Welcome to First Year Writing
Western Oregon University recognizes the key role that writing plays in your success, both in college and your future career. To promote your long-term development, WOU is a writing-intensive campus, which means that you will be writing in most of your classes. With this in mind, we view your time in WR 121 and WR 122 as just a beginning: our instructors will help you to develop writerly habits of mind, which will support you as you tackle a range of writing assignments you will be given in your major and minor.
It is our hope that by the time you finish WR 121 and WR 122, you will have developed a strong foundational understanding of the theory and practice of writing in the following ways:
- in your theoretical and practical knowledge of key concepts from writing studies
- in your ideas about writing and how it works in the world
- in your understanding of the communal and conversational nature of academic research
- in your understanding of writing as a social activity
- in your ability to articulate and assess the effects of your language and structure choices
- in your understanding of the reasons behind conventions and citation systems
- in your development of writerly habits of reflection
- in your ability to transfer your writing knowledge to other contexts
NOTE: We recommend completing WR 121 and WR 122 within your first year at WOU and prior to enrolling in upper-division writing-intensive courses. Ideally, these courses are taken in consecutive quarters.
[section=What Can I Expect to Learn in WR 121?]
The foundation of this course is reading about writing and writing about writing. As writing scholars Adler-Kassner and Wardle argue, writing is not only something people do but also something people study. By examining writing as an object of study, this course creates opportunities for students to understand their writing as situated within a variety of contexts—personal, professional, academic, and civic—and invites students to consider the identities and practices they adopt within those contexts. The reading and writing tasks students encounter in this course will help them examine the role writing plays in their lives and the many functions it serves.
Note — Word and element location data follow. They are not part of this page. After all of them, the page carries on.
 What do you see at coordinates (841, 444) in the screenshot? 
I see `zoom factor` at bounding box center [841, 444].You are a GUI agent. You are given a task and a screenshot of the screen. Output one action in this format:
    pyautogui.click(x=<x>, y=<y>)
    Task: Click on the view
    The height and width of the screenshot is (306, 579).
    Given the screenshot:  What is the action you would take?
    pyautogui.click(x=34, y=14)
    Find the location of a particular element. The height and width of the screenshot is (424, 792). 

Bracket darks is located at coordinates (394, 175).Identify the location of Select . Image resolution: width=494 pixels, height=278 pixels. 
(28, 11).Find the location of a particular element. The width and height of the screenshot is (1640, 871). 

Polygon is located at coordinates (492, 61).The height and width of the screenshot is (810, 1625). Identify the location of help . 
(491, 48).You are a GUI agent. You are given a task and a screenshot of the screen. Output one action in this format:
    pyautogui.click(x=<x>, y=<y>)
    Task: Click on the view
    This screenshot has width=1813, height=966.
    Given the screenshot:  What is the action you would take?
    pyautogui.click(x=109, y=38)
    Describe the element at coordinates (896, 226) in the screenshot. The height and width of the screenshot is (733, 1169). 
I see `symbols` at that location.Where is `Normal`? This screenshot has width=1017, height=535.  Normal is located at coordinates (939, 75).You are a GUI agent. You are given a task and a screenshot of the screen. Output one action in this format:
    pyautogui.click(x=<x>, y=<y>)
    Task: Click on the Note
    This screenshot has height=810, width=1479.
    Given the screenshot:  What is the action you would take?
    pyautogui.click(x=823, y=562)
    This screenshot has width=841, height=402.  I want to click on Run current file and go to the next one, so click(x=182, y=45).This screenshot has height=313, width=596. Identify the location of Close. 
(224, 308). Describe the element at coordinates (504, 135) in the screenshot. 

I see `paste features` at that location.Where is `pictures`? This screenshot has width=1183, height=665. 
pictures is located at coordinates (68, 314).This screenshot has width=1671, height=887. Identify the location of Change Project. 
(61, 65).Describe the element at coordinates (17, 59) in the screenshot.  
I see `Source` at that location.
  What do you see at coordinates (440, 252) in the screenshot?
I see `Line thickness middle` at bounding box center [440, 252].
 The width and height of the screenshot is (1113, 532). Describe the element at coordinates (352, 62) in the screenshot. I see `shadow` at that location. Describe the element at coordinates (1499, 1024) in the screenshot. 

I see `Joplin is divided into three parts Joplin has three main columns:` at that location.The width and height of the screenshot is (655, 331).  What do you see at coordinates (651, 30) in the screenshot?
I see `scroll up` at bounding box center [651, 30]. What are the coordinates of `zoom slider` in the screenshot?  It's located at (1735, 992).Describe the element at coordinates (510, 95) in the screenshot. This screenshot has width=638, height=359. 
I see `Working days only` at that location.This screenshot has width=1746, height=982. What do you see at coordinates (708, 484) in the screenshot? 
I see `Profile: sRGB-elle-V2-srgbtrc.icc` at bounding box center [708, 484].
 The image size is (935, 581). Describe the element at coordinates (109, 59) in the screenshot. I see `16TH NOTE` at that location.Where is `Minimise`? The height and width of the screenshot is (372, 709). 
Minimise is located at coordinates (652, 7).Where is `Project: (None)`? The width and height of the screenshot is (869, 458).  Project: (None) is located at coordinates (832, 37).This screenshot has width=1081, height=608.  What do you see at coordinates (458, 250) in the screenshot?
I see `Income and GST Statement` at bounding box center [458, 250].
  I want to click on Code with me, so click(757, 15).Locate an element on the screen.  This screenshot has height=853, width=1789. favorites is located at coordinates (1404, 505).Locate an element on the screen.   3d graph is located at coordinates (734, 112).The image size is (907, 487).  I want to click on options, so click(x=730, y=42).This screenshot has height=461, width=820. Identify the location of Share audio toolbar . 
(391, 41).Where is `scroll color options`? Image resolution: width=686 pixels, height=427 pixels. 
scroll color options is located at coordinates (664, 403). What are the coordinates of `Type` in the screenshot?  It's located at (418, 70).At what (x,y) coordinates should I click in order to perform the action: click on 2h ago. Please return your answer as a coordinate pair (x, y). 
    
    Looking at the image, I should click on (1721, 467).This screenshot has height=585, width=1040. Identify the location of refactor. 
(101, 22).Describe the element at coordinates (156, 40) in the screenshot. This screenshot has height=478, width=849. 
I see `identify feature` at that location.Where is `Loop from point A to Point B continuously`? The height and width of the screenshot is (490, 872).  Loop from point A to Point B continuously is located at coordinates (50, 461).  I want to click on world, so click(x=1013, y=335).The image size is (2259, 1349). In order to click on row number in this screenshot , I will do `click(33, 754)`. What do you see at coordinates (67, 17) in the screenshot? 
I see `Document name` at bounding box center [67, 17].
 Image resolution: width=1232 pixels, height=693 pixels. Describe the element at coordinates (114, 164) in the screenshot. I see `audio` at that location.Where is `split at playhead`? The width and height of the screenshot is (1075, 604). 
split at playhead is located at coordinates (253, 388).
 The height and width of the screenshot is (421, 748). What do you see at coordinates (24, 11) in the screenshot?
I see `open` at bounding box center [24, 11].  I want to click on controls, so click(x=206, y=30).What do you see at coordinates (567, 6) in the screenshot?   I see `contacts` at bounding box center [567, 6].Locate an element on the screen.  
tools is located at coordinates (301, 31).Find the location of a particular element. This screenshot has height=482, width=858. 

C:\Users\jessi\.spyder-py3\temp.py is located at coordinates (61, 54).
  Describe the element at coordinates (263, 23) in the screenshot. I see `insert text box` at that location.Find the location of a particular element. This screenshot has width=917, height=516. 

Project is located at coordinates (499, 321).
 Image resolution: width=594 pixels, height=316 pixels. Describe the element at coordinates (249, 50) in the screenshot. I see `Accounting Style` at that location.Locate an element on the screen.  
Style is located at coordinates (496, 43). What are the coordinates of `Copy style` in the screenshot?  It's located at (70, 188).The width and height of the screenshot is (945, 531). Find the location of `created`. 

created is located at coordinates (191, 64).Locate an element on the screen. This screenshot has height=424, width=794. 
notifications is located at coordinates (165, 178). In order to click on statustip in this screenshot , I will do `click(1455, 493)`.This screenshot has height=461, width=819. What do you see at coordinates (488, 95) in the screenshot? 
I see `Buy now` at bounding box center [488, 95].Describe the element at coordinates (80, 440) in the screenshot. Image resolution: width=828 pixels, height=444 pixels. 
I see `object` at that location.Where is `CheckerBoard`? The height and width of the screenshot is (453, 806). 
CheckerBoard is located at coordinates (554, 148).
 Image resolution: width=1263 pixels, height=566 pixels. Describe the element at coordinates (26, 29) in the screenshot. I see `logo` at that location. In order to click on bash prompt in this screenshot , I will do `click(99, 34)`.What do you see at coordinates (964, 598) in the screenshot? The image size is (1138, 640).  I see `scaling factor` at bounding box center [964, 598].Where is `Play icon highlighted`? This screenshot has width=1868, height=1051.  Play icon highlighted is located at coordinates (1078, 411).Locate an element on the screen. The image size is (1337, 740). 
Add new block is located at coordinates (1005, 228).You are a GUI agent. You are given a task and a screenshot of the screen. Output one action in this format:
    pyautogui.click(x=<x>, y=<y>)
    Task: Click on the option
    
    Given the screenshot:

In the process, students will navigate familiar and unfamiliar writing processes, analyze and practice strategies for writing in varied situations and genres, develop new habits of mind and reflective practices as writers and learn how best to help themselves when writing challenges emerge for them in college, professional, and even personal contexts.
This course partially fulfills the general education foundation skills writing requirement with a C or better.
[section=What Can I Expect to Learn in WR 122?]
Building on the concepts of writing emphasized in WR 121, this writing course delves further into the work that writing and research do in the world and includes the completion of an original inquiry project. Students are expected to ask difficult questions and explore them using appropriate research methods and source material. These inquiry projects involve both primary and secondary research and challenge students to examine the ways writing, rhetoric, and/or literacy/language functions within a particular community (academic or nonacademic). Throughout this project, students are invited into the research conversation on their topic and are asked to carefully consider what others have said before they begin crafting their own original contribution.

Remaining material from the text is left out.